### Provided text
^^^^

Tuesday, 02 January 2024 12:17 GMT

Nepal Greenlights Record-Breaking 492 Everest Climbing Permits


(MENAFN) Nepal has greenlit a record-breaking 492 climbing permits for Mount Everest's 2026 spring season, shattering previous highs even as the government's steep fee increase failed to cool surging demand, officials confirmed.

Nepal's Department of Tourism spokesperson Himal Gautam made no effort to conceal his enthusiasm over the milestone.

"Records are to be broken! Highest ever climber permits are issued for Sagarmatha (Mount Everest)," he declared.

In a bid to rein in dangerous overcrowding along the world's highest summit corridor, Kathmandu raised the foreign climber royalty fee by approximately 36% — from $11,000 to $15,000 — ahead of this season. The measure has proven ineffective, with demand surging well past what the new pricing was designed to discourage.

The numbers tell a stark story: the Department of Tourism recorded 290 permits in 2018, rising to 381 in 2019, then 408 in 2021, 325 in 2022, 479 in 2023, 421 in 2024, and 456 in 2025. The 2020 season was cancelled entirely due to the COVID-19 pandemic. This year's 492 permits eclipse every prior figure on record.

The record tally may not yet be final. Department of Tourism official Gopal Bhandari indicated the window remains open.

"An expedition group consisting of 11 climbers is in process of obtaining climbing permits. Few more could be added into the list as the permit issue process hasn't yet come to an end," he told media.

Nepal opens its permit application process each year in early March, accepting submissions through late May. Veteran mountaineers frequently time their arrivals toward the end of the window, opting to push for the summit without prolonged acclimatization periods.

The flood of climbers has amplified long-standing alarm over waste accumulation and ecological degradation in one of the planet's most sensitive alpine environments. Authorities and conservation organizations warn that the proliferation of advanced expedition gear — from high-performance tents to pressurized cooking equipment — combined with aggressive commercialization, is inflicting lasting damage on the fragile Himalayan ecosystem. Repeated cleanup drives have failed to keep pace with the refuse accumulating across the mountain's upper camps.

On the ground, climbers are already gathering at Everest Base Camp, conducting acclimatization rotations before pushing toward higher elevations once summit ropes are secured in place. Under a long-established protocol, the Expedition Operators Association of Nepal oversees rope-fixing operations from Camp II to the summit, while the Sagarmatha Pollution Control Committee manages the route from base camp up to Camp II.

This season's preparations have not been without setbacks.

"This year's rope-fixing operations were delayed by two weeks after a massive serac -- a large unstable block of glacier ice -- collapsed on the route to Camp I."

Sherpa teams were forced to stand down and wait for the unstable ice formation to recede before they could install the ladder systems spanning the crevasse fields on the approach to Camp I. Both Everest-bound climbers and those targeting Lhotse — the world's fourth-highest peak — share the same treacherous icefall passage.

Base camp officials confirmed ropes are now anchored as high as the South Col at 7,906 meters, with crews continuing to push the line toward the summit despite deteriorating weather.

^^^^

### Source data
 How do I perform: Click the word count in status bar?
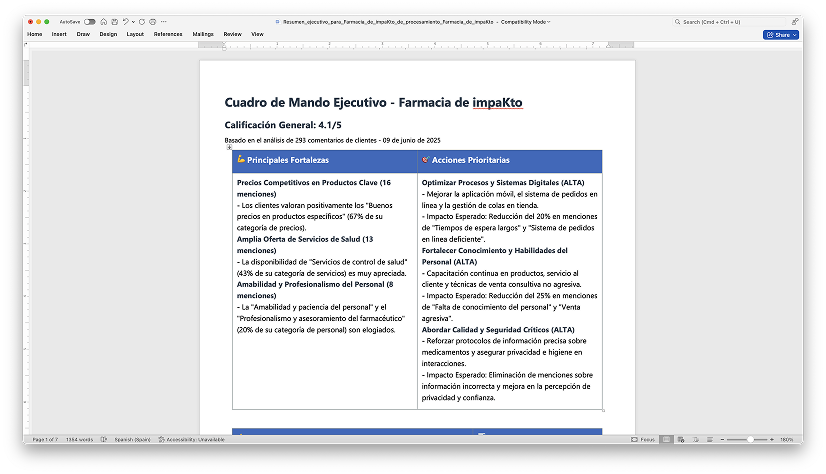click(x=78, y=439)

^^^^

In the Everest permits article, the sentence beginning "The numbers tell a stark story" gives the Department of Tourism's permit counts for earlier years. List each of those years with its number of permits.

### Your solution
- 2018: 290
- 2019: 381
- 2021: 408
- 2022: 325
- 2023: 479
- 2024: 421
- 2025: 456